Tunable Synchronicity of Molecular Valence Tautomerism with Macroscopic Solid‐Liquid Transition by Molecular Lattice Engineering

The combination of a cobalt‐dioxolene core that exhibits valence tautomerism (VT) with pyridine‐3,5‐dicarboxylic acid functionalized with chains bearing two, four, or six oxyethylene units led to new complexes ConEGEspy (n = 2, 4, and 6). These complexes commonly form violet crystals of the low‐spin (ls)‐[CoIII(nEGEspy)2(3,6‐DTBSQ)(3,6‐DTBCat)] (ls‐[CoIII], 3,6‐DTBSQ = 3,6‐di‐tert‐butyl semiquinonato, 3,6‐DTBCat = 3,6‐di‐tert‐butyl catecholato). Interestingly, violet crystals of Co2EGEspy in the ls‐[CoIII] transitioned into a green liquid, accompanied by an almost complete VT shift (94 %) to the high‐spin (hs)‐[CoII(nEGEspy)2(3,6‐DTBSQ)2] (hs‐[CoII]) upon melting. In contrast, violet crystals of Co4EGEspy and Co6EGEspy in the ls‐[CoIII] exhibited partial VT (33 %) and only a 9.3 % VT shift after melting, respectively. These data demonstrate the tunability of the synchronicity of the molecular VT and macroscopic solid‐liquid transitions by optimizing the tethered chains, thus establishing a new strategy for coupling bistable molecules with the macroscopic world.

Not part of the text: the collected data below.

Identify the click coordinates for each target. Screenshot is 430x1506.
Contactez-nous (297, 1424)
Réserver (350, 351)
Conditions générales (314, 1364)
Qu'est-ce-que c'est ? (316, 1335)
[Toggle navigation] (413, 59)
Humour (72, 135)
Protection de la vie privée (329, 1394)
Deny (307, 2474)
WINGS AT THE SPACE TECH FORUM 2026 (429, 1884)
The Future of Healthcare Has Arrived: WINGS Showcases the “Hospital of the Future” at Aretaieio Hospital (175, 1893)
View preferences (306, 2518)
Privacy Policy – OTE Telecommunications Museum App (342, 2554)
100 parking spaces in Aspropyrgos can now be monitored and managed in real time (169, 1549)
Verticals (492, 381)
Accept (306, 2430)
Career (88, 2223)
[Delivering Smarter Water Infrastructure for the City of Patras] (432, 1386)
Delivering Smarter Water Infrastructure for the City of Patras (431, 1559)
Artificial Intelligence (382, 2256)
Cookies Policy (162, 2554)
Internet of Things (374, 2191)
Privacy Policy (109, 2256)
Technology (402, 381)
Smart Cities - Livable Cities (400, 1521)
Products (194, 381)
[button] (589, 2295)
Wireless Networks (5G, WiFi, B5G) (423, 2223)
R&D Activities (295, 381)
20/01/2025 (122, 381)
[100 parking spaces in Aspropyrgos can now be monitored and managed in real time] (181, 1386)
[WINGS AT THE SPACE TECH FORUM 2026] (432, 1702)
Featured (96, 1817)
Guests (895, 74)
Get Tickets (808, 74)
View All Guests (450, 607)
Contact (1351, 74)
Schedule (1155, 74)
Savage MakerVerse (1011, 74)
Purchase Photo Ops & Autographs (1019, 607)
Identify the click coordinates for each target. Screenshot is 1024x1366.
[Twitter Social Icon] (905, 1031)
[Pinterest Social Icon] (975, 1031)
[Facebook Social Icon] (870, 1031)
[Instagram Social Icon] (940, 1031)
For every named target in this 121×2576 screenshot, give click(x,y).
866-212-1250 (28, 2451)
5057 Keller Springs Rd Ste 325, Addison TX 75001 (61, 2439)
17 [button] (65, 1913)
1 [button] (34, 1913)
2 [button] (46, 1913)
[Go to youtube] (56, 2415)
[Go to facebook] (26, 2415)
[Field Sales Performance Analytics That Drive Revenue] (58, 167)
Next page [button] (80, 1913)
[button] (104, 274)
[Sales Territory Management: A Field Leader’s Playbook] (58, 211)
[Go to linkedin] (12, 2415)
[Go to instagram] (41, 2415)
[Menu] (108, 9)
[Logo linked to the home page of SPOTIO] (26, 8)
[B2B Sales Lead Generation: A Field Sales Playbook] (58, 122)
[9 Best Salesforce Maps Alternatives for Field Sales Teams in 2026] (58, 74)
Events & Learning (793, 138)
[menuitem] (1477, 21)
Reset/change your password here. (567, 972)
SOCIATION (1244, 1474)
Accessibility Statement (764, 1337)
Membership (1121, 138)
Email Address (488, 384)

The synchronicity of molecular valence tautomerism (VT) and macroscopic solid‐to‐liquid phase transition has been rationally tuned by crystal lattice engineering in a new series of bistable valence tautomeric cobalt complexes [Co(3,6‐DTBQ)2(L)2] (3,6‐DTBQ = 3,6‐di‐tert‐butylsemiquinonato/catecholato) with two ancillary pyridine ligands (L) substituted with di‐, tetra‐, and hexa(ethylene glycol) groups.